- Work to complete
A: From the IBM Cloud Object Storage target page, list every output format that the `buckets.format` field accepts.
B: Write the next part of the IBM Cloud Object Storage target page, starting after its final note about `bucket` and `buckets`.

- Page
== == ==
Version: 1.5.1

IBM Cloud Object Storage

IBM Cloud Long-Term Storage

Synopsis

Creates a target that writes log messages to IBM Cloud Object Storage buckets with support for various file formats and authentication methods. The target handles large file uploads efficiently with configurable rotation based on size or event count.

Schema

- name: <string>
  description: <string>
  type: ibmcos
  pipelines: <pipeline[]>
  status: <boolean>
  properties:
    key: <string>
    secret: <string>
    region: <string>
    endpoint: <string>
    part_size: <numeric>
    bucket: <string>
    buckets:
      - bucket: <string>
        name: <string>
        format: <string>
        compression: <string>
        extension: <string>
        schema: <string>
    name: <string>
    format: <string>
    compression: <string>
    extension: <string>
    schema: <string>
    max_size: <numeric>
    batch_size: <numeric>
    timeout: <numeric>
    field_format: <string>
    interval: <string|numeric>
    cron: <string>
    debug:
      status: <boolean>
      dont_send_logs: <boolean>

Configuration

The following fields are used to define the target:

Field	Required	Default	Description
`name`	Y		Target name
`description`	N	-	Optional description
`type`	Y		Must be `ibmcos`
`pipelines`	N	-	Optional post-processor pipelines
`status`	N	`true`	Enable/disable the target

IBM Cloud Object Storage Credentials

Field	Required	Default	Description
`key`	Y	-	IBM Cloud Object Storage HMAC access key ID
`secret`	Y	-	IBM Cloud Object Storage HMAC secret access key
`region`	Y	-	IBM Cloud region (e.g., `us-south`, `eu-gb`, `jp-tok`)
`endpoint`	Y	-	IBM COS endpoint URL (e.g., `https://s3.us-south.cloud-object-storage.appdomain.cloud`)

Connection

Field	Required	Default	Description
`part_size`	N	`5`	Multipart upload part size in megabytes (minimum 5MB)
`timeout`	N	`30`	Connection timeout in seconds
`field_format`	N	-	Data normalization format. See applicable Normalization section

Files

Field	Required	Default	Description
`bucket`	N*	-	Default IBM COS bucket name (used if `buckets` not specified)
`buckets`	N*	-	Array of bucket configurations for file distribution
`buckets.bucket`	Y	-	IBM COS bucket name
`buckets.name`	Y	-	File name template
`buckets.format`	N	`"json"`	Output format: `json`, `multijson`, `avro`, `parquet`
`buckets.compression`	N	-	Compression algorithm. See Compression below
`buckets.extension`	N	Matches `format`	File extension override
`buckets.schema`	N*	-	Schema definition file path (required for Avro and Parquet formats)
`name`	N	`"vmetric.{{.Timestamp}}.{{.Extension}}"`	Default file name template when `buckets` not used
`format`	N	`"json"`	Default output format when `buckets` not used
`compression`	N	-	Default compression when `buckets` not used
`extension`	N	Matches `format`	Default file extension when `buckets` not used
`schema`	N	-	Default schema path when `buckets` not used
`max_size`	N	`0`	Maximum file size in bytes before rotation
`batch_size`	N	`100000`	Maximum number of messages per file

* = Either bucket or buckets must be specified. When using buckets, schema is conditionally required for Avro and Parquet formats.
== == ==
- Stored records
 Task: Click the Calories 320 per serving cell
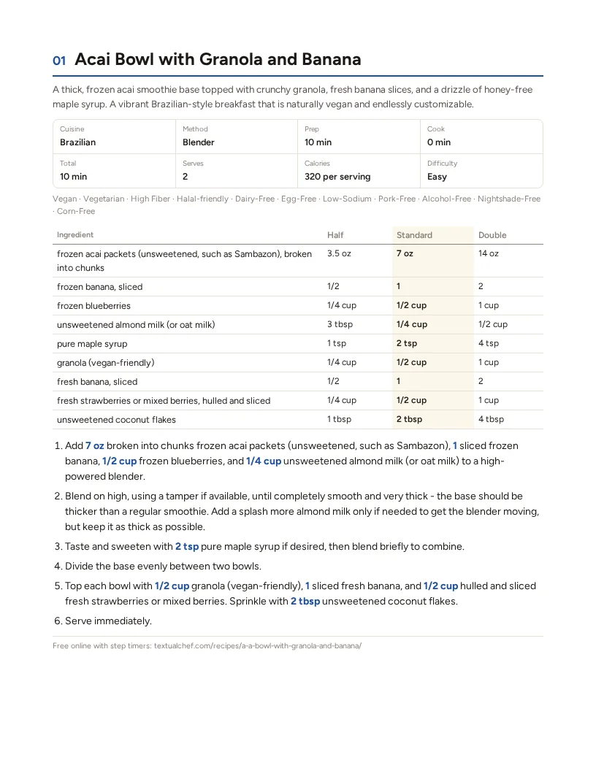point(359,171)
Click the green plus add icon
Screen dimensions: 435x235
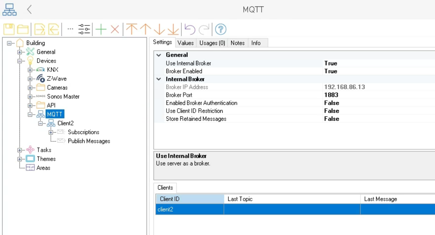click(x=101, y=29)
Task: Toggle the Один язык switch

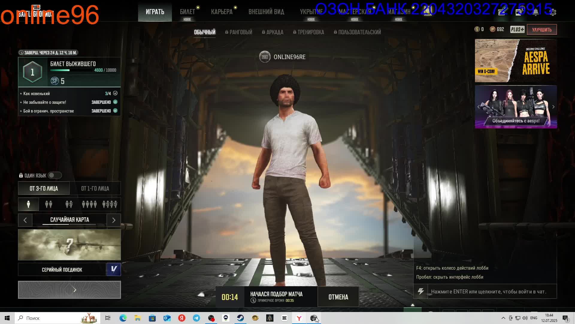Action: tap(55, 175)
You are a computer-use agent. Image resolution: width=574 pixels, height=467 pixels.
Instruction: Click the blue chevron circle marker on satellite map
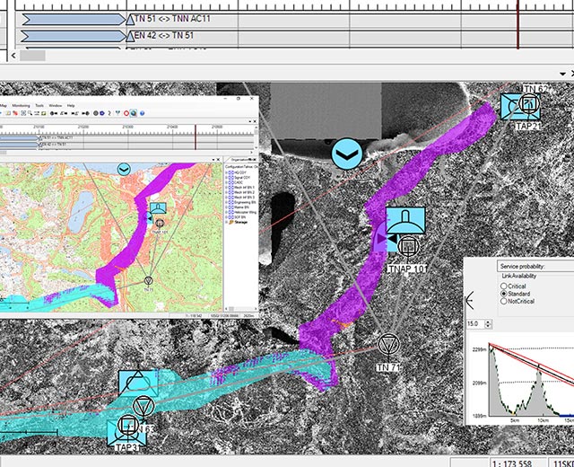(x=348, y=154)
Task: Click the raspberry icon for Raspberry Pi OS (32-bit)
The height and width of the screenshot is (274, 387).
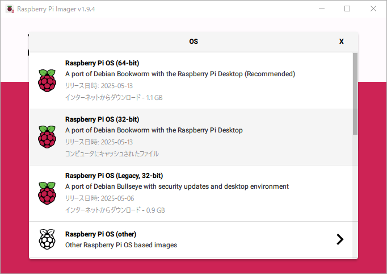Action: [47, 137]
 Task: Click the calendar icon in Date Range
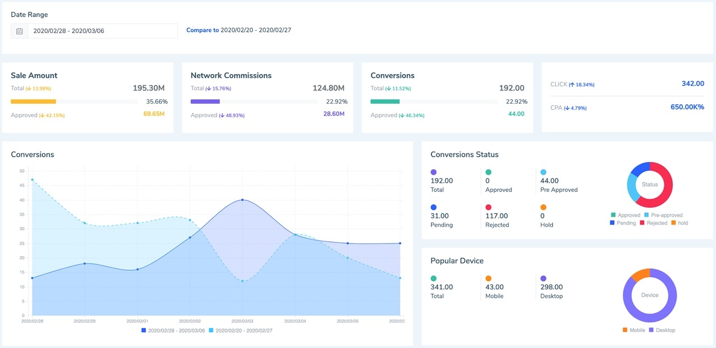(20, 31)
== == ==
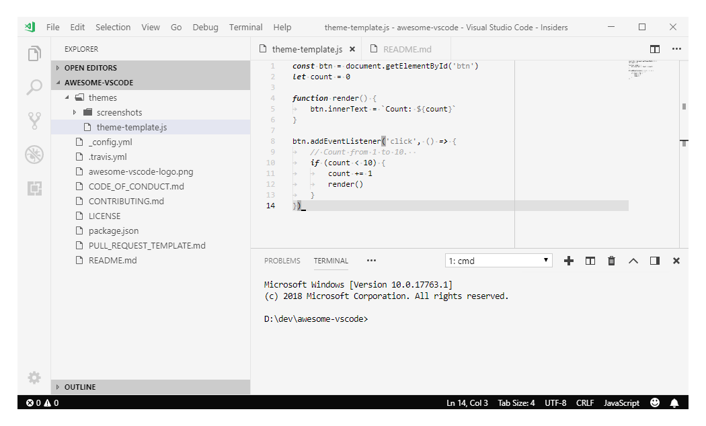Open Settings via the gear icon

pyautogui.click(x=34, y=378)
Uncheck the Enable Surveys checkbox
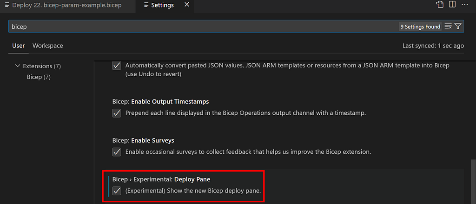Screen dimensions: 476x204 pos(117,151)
== == ==
- The responses
A: json, multijson, avro, parquet

B:
note

When max_size is reached, the current file is uploaded to IBM COS and a new file is created. For unlimited file size, set the field to 0.

Scheduler

Field	Required	Default	Description
`interval`	N	realtime	Execution frequency. See Interval for details
`cron`	N	-	Cron expression for scheduled execution. See Cron for details

Debug Options

Field	Required	Default	Description
`debug.status`	N	`false`	Enable debug logging
`debug.dont_send_logs`	N	`false`	Process logs but don't send to target (testing)

Details

The IBM Cloud Object Storage target provides enterprise-grade cloud storage integration with comprehensive file format support. IBM COS offers high durability (99.999999999%), security features, and flexible storage classes for cost optimization.

Authentication

Requires IBM Cloud Object Storage HMAC credentials. HMAC credentials can be created through the IBM Cloud console and provide programmatic access to COS buckets.

Endpoint Configuration

IBM Cloud Object Storage uses region-specific endpoints. The endpoint format is typically https://s3.<region>.cloud-object-storage.appdomain.cloud where <region> corresponds to your chosen IBM Cloud region.

Available Regions

IBM Cloud Object Storage is available in multiple regions worldwide:

Region Code	Location
`us-south`	Dallas, USA
`us-east`	Washington DC, USA
`eu-gb`	London, UK
`eu-de`	Frankfurt, Germany
`jp-tok`	Tokyo, Japan
`au-syd`	Sydney, Australia

File Formats

Format	Description
`json`	Each log entry is written as a separate JSON line (JSONL format)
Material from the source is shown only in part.